Broadly neutralizing antibodies target a haemagglutinin anchor epitope

Broadly neutralizing antibodies that target epitopes of haemagglutinin on the influenza virus have the potential to provide near universal protection against influenza virus infection ¹ . However, viral mutants that escape broadly neutralizing antibodies have been reported ^{2, 3} . The identification of broadly neutralizing antibody classes that can neutralize viral escape mutants is critical for universal influenza virus vaccine design. Here we report a distinct class of broadly neutralizing antibodies that target a discrete membrane-proximal anchor epitope of the haemagglutinin stalk domain.

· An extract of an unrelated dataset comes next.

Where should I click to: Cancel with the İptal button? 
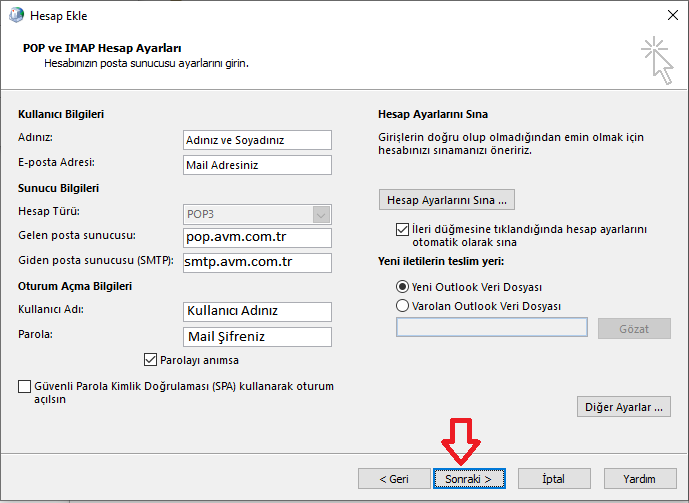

Anchor epitope-targeting antibodies are broadly neutralizing across H1 viruses and can cross-react with H2 and H5 viruses that are a pandemic threat. Antibodies that target this anchor epitope utilize a highly restricted repertoire, which encodes two public binding motifs that make extensive contacts with conserved residues in the fusion peptide. Moreover, anchor epitope-targeting B cells are common in the human memory B cell repertoire and were recalled in humans by an oil-in-water adjuvanted chimeric haemagglutinin vaccine ^{4, 5} , which is a potential universal influenza virus vaccine. To maximize protection against seasonal and pandemic influenza viruses, vaccines should aim to boost this previously untapped source of broadly neutralizing antibodies that are widespread in the human memory B cell pool.

A distinct class of broadly neutralizing antibodies to the influenza virus target a membrane-proximal anchor epitope of the haemagglutinin stalk domain.